Roma, 9 febbraio 2015 - Disegnare il tipo di pasta da consumare al ristorante, non solamente sceglierla sul tablet che ha sostituito il tradizionale menù cartaceo. E perché no, allora, disegnare anche un buon secondo, o la pizza, oppure il dolce: se le possibili applicazioni della stampa 3D sono potenzialmente infinite e possono andare dal campo biomedico alla tavola si capisce anche perché abbiano tenuto banco al Ces di Las Vegas, la fiera di elettronica di consumo numero uno al mondo e sedotto un appassionato di novità come Beppe Grillo, che dal suo blog offre una testimonianza diretta dal salone del Nevada assaggiando dolci stampati in 3D, da una macchina dell’americana ChefJet 3D.

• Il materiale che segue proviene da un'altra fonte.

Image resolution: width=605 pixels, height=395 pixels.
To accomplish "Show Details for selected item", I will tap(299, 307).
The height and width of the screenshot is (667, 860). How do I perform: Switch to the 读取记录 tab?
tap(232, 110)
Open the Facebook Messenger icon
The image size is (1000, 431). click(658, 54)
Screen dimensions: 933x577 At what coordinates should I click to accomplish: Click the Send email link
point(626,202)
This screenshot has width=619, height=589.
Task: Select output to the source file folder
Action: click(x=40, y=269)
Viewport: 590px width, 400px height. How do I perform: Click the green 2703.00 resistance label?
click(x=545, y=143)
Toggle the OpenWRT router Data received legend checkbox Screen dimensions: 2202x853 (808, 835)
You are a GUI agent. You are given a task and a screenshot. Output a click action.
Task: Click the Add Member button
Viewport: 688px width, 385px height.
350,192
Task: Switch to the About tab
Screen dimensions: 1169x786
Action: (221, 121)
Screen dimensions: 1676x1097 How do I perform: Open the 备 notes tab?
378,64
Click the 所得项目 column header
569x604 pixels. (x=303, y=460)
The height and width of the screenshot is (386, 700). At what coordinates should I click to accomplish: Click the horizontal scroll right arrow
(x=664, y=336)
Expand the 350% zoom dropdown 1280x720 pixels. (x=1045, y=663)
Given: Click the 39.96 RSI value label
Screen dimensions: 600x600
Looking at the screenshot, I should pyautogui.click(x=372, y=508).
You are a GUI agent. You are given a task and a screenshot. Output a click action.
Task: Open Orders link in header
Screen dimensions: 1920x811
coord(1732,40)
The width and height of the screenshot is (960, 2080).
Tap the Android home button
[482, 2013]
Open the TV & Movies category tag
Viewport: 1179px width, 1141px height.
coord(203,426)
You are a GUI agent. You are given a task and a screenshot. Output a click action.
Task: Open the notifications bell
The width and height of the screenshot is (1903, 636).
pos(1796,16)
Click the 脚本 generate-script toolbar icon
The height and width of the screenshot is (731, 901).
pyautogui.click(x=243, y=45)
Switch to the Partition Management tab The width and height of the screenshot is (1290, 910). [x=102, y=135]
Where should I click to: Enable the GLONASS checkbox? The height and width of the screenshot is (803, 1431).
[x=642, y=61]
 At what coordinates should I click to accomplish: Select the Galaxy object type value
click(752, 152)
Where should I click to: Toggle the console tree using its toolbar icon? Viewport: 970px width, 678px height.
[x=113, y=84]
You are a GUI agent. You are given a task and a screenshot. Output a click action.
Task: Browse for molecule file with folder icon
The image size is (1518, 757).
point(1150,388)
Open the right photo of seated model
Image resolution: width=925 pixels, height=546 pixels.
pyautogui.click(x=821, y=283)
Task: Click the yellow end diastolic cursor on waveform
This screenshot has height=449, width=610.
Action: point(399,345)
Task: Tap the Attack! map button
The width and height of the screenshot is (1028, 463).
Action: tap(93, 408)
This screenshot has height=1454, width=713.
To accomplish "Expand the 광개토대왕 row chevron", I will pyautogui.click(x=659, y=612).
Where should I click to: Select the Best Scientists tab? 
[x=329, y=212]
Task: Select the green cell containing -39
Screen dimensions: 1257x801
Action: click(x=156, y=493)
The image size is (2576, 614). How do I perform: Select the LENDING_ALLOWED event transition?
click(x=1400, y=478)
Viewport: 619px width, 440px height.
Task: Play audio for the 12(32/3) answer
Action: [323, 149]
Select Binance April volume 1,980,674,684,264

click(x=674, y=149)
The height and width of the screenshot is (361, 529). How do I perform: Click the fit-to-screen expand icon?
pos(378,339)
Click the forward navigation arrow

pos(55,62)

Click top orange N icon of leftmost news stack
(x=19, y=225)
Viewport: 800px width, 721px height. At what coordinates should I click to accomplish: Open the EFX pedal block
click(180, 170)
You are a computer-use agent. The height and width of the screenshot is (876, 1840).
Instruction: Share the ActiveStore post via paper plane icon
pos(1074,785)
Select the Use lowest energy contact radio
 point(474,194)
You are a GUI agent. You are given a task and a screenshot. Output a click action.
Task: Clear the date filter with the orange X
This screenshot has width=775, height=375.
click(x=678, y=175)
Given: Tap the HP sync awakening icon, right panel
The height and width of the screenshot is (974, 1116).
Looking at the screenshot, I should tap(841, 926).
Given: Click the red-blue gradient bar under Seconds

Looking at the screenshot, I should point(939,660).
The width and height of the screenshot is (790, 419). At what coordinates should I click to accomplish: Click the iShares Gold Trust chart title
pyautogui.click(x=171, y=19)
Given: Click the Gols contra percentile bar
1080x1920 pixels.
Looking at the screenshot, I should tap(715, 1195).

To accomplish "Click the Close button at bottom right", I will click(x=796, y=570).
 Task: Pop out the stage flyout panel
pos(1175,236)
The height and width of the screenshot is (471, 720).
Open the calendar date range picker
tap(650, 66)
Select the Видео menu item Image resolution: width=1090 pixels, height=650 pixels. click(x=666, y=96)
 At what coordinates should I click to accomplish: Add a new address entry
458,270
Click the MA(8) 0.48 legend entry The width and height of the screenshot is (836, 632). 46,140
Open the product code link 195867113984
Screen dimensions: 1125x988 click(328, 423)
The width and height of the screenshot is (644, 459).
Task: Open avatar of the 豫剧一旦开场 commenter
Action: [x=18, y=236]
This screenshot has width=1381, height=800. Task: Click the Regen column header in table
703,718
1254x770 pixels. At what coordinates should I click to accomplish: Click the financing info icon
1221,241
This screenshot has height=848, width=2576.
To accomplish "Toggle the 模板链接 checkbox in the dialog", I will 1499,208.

L’idea di stampare un piatto di pasta potrebbe suonare sacrilega nel Paese del sole e della cucina mediterranea per antonomasia, eppure è da tempo allo studio di una delle nostre più importanti aziende del settore, la Barilla.

Il piano del colosso di Parma è arrivare a equipaggiare ogni ristorante con una stampante 3D e con questo obiettivo ha avviato una partnership con gli olandesi di Tno: è indiscutibile, infatti, che un aspetto assai stimolante sia offerto dall’altissimo livello di personalizzazione reso possibile dalla stampa tridimensionale. La difficoltà maggiore è al momento quella della velocità, che secondo Barilla dovrà quantomeno arrivare alla stampa di 15-20 pezzi di pasta ogni 2 minuti. Ma è solo questione di tempo. Poco, in verità. Molto meno di quanto si immagini. E allora l’unico limite sarà rappresentato solo dalla fantasia di chi potrà stamparsi la propria cena, dall’antipasto al dolce.

Lo scorso mese di agosto Barilla ha lanciato un concorso internazionale per ‘creatori di pasta’ con stampante 3D e premiato i tre vincitori su 216 partecipanti da 20 Paesi, a cominciare dalla ‘Rosa’ del francese Loris Tupin: un modello di pasta tridimensionale che, una volta gettato nell’acqua bollente si apre come un fiore.

La Foodini ha presentato a Las Vegas la sua Natural Machines che fa di tutto: il dispositivo ricorda un microonde e funziona con sistema operativo Android. Può essere controllato wifi tramite un display da 7 pollici che permetterà anche di impostare i cibi da preparare e di consultare ricette della community.

Chef stellati come i catalani Javier e Sergio Torres del Dos Cielos di Barcellona si sono lasciato conquistare dalla grande novità e utilizzano giù la macchina in cucina: «Non può sostituire le nostre mani e dare al cibo un buon sapore, ma può aiutarti con l’aspetto visuale dei piatti e a creare forme che non sarebbero state possibili prima». Come Foodini lavora la brasiliana Atomium, che oltre agli ingredienti di un pasto equilibrato, sempre in tema di personalizzazioni, può tenere in considerazione anche la storia medica dell’utente.